Fired SPI CEO Mike Singer’s Emails Reveal: When SPI Couldn’t Beat FIGS Fairly, They Decided to “Attack”
Strategic Partners, Inc. lacked an online or direct-to-consumer (DTC) strategy. When FIGS started succeeding, SPI tried to copy us. When it couldn’t, SPI decided to “attack.”
SPI’s decision to pursue litigation against FIGS has nothing to do with the made-up claims they’re making in the lawsuit. It has to do with the fact that for years, SPI and its now fired CEO Mike Singer were asleep at the wheel, doing business the old way – with commoditized products, licensed third-party brands and an analog business model that gave them no connection to the healthcare professional. After FIGS disrupted the market, SPI woke up and vowed to “attack” FIGS and “drive it out of the market.”
Email after email after email from Mike Singer and those around him at SPI leave no doubt about this.

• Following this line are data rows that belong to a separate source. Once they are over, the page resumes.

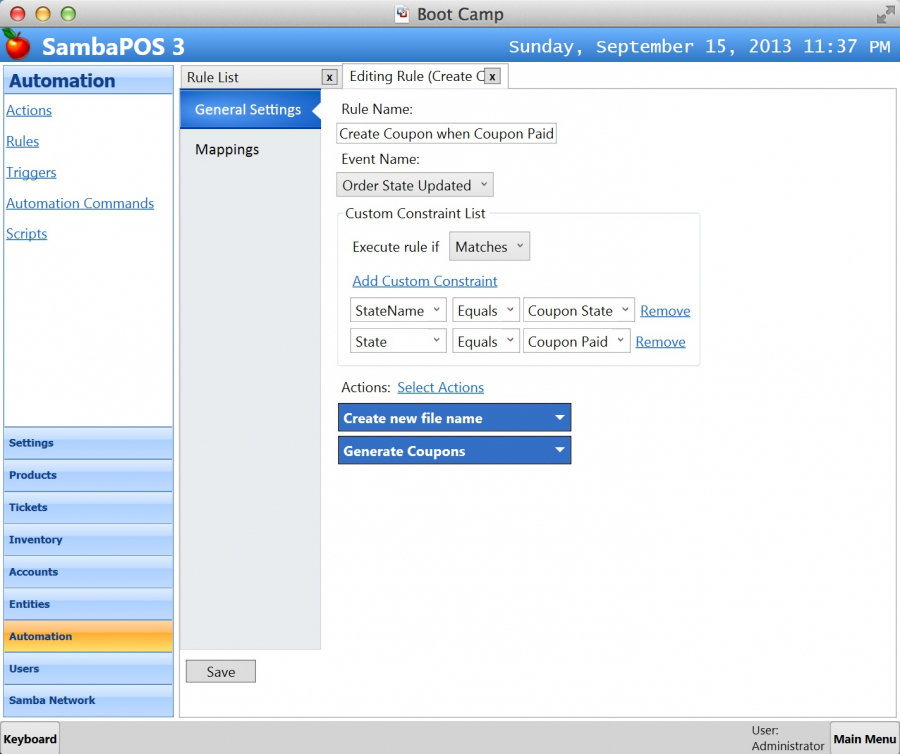Open Triggers in the Automation sidebar
This screenshot has height=754, width=900.
click(x=31, y=172)
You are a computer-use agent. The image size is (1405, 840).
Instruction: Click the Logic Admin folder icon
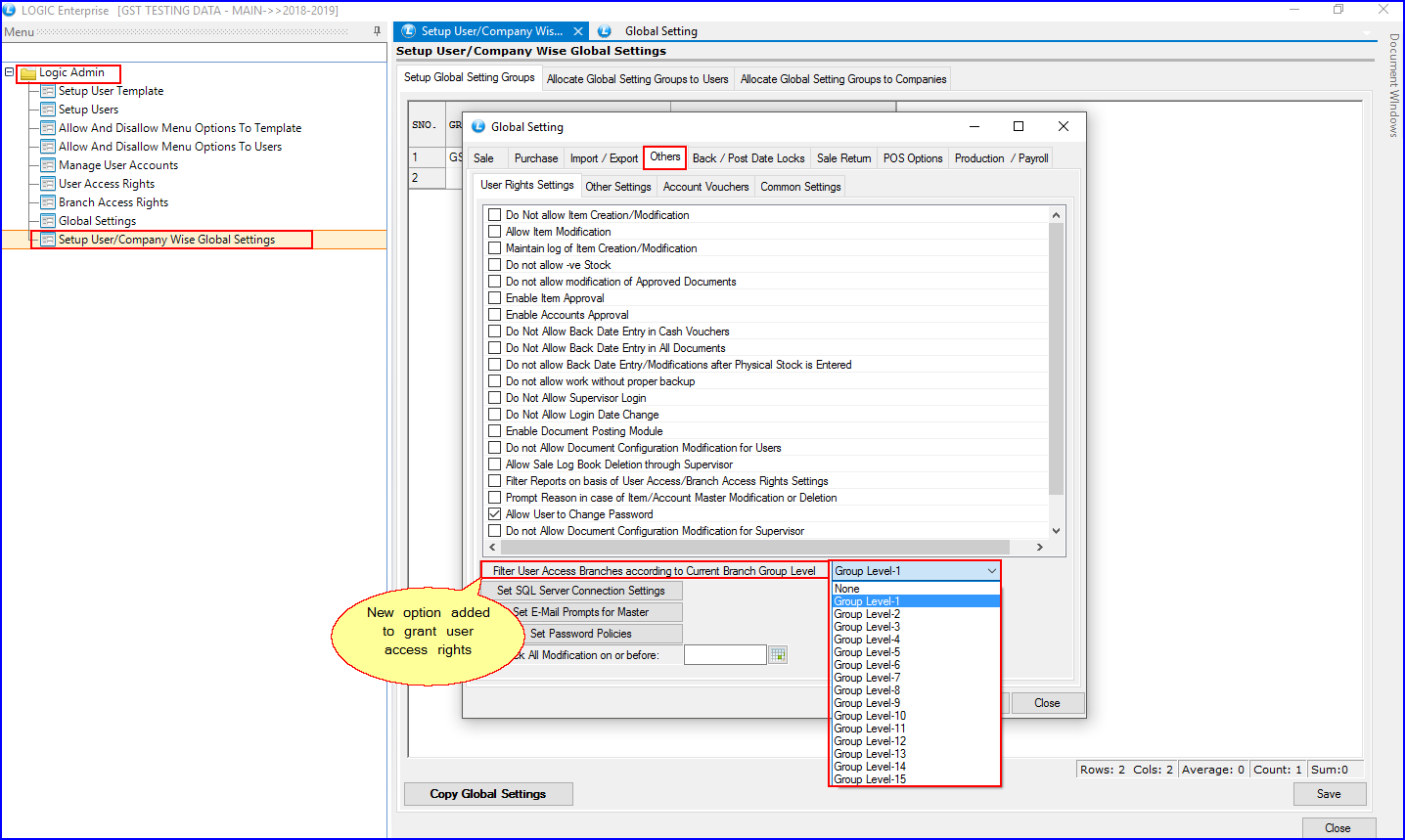click(28, 73)
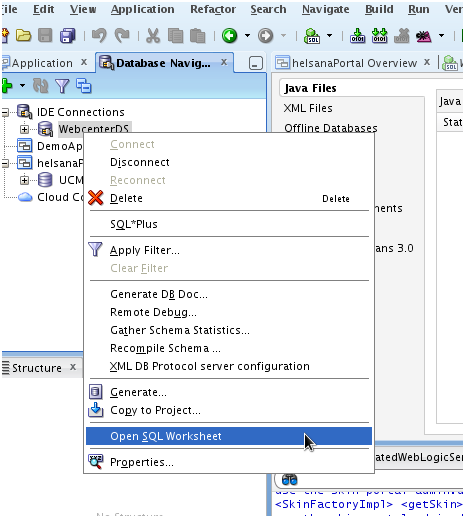Click the scissors Cut icon
Screen dimensions: 465x518
(153, 36)
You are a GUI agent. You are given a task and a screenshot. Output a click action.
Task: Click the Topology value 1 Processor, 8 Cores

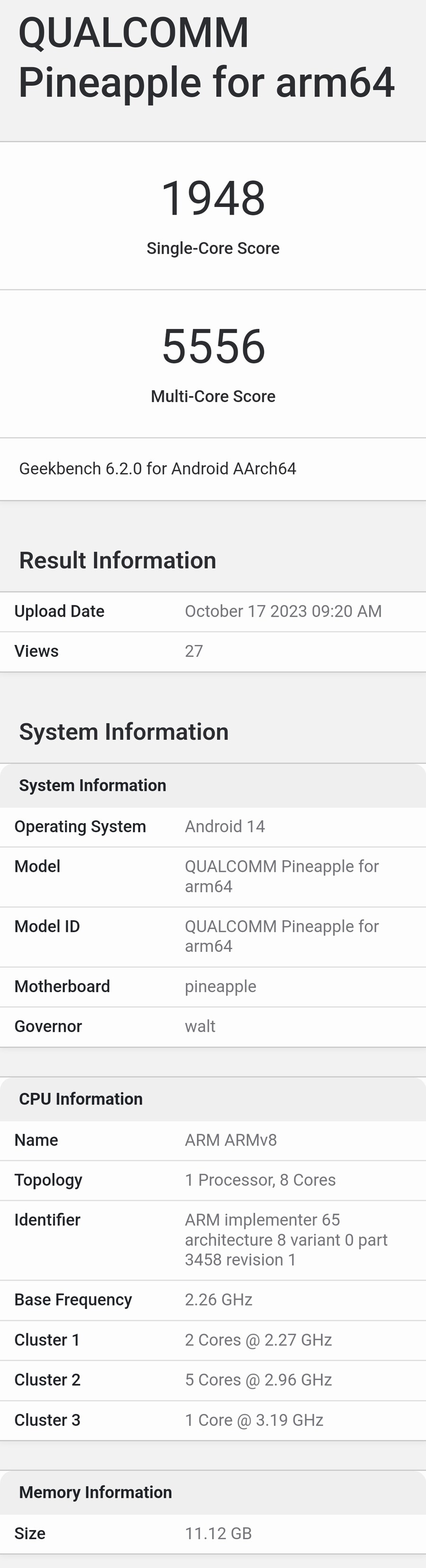tap(260, 1180)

None of these emails ever claim that FIGS was doing anything wrong – only that FIGS was beating SPI in the market, and that SPI needed to do something to “attack.”
Here are some key points from the numerous emails linked below:
SPI described FIGS marketing as “so damn good” and said that SPI is “getting our asses kicked” by FIGS. SPI even did an analysis of FIGS that concluded that with FIGS: “There is no disappointment. It is just like ordering food at your favorite restaurant, the food is always good . . . FIGS is the definition of being cool without even trying. FIGS is the sexy yet simple white tee or black dress.”
On the other hand, SPI and its retailers recognized that consumers find their products “old school and frustrating,” that its “brand is tainted,” its approach had gotten “formulaic,” and that they fell into a situation where they “simply lose creativity and everything becomes similar.” One of its retailers said, “I hate to say it, but if I were a doctor, I probably would be wearing FIGS scrubs” because “FIGS succeeded in creating a clean, modern aesthetic surrounded by a perception of luxury, exclusivity and better quality.”
Another retailer complained to SPI that “FIGS has great marketing” and implored SPI that it “sadly needs a refresh” and “good material like FIGS.”
SPI recognized that DTC companies like FIGS “have a big lead” with a “five-year head start” on SPI and are a “threat,” since SPI is “years behind Amazon and the DTC companies” and because FIGS’ direct channel represented a “competitive advantage.”
SPI said FIGS was “picking up significant momentum” and “was pulling consumers and dollars away from traditional manufacturers and retailers” like SPI’s model.
SPI said that it wanted to take on FIGS, but recognized that it couldn’t because it was “handcuffed” by its retailers. Indeed, SPI’s retailers told SPI that “the idea that SPI can have its cake and eat it too by selling direct on two fronts and squeezing retailers . . . is not a tenable long-term situation for SPI or its retailers.”
SPI told its retailers that it understood the “growing pressures” caused by FIGS’ success, that it does not underestimate FIGS’ “growing ability to disrupt our business,” and it implored its retailers to “make the battle . . . fierce” and to “work together to make it harder” for FIGS to succeed.
SPI decided that it needed “to pressure [FIGS’] bottom line, compete with them for business, drive up their cost and dry up their funding. If we have the guts to impact them, especially in the short-term by out spending them, and being willing to sacrifice some EBITDA in the short run, we can limit their future success.” One retailer asked SPI to “hinder FIGS’ ability to secure funding,” “create skepticism among FIGS investors and cause them to pull back on the seemingly endless supply of funding.” Another told Singer, “it’s do or die.”
As a result, Singer asked his team, “how do we attack” FIGS?